[Target position records]
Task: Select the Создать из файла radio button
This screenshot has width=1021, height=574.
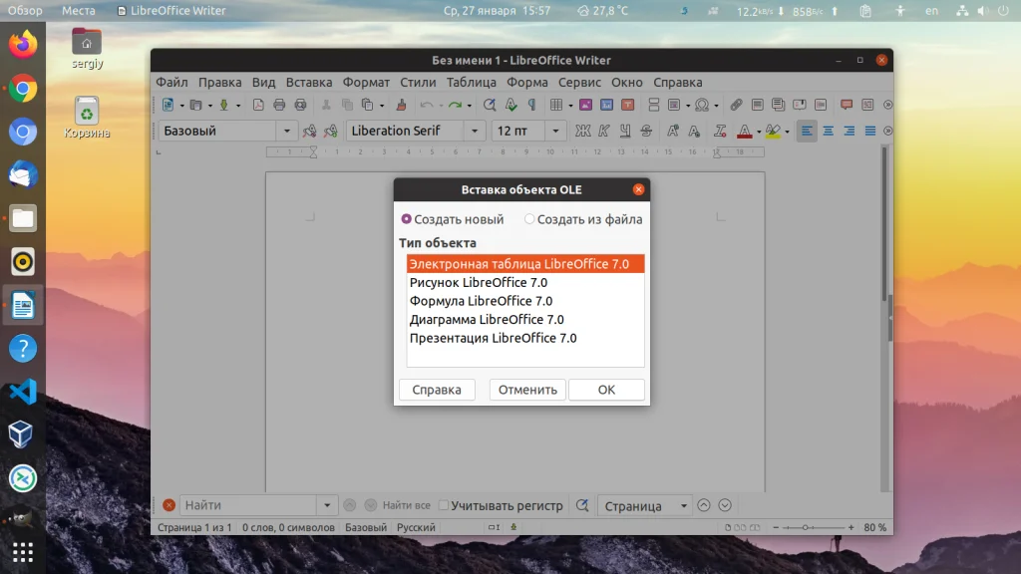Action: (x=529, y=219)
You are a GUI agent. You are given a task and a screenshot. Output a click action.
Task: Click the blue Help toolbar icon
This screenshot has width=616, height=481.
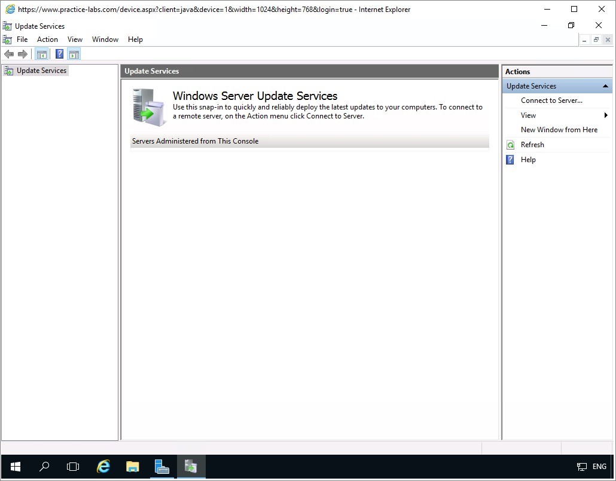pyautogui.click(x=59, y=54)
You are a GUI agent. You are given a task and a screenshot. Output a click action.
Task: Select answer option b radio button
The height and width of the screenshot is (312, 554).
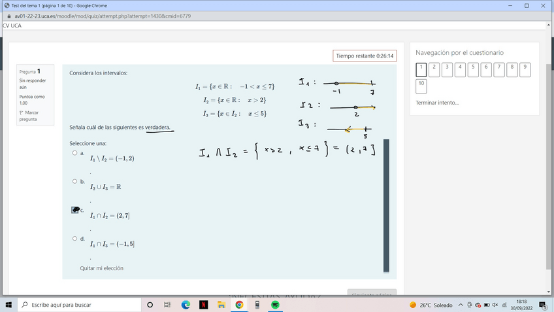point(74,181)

[What to work on]
Repeat these lines word for word, leaving out the pictures.

[Answer to this exercise]
Task: Select the Создать из файла radio button
This screenshot has width=1021, height=574.
Action: (x=529, y=219)
You are a GUI agent. You are given a task and a screenshot. Output a click action.
Task: Click the blue Help toolbar icon
This screenshot has width=616, height=481.
pyautogui.click(x=59, y=54)
You are a GUI agent. You are given a task and a screenshot. Output a click action.
Task: Select answer option b radio button
The height and width of the screenshot is (312, 554).
point(74,181)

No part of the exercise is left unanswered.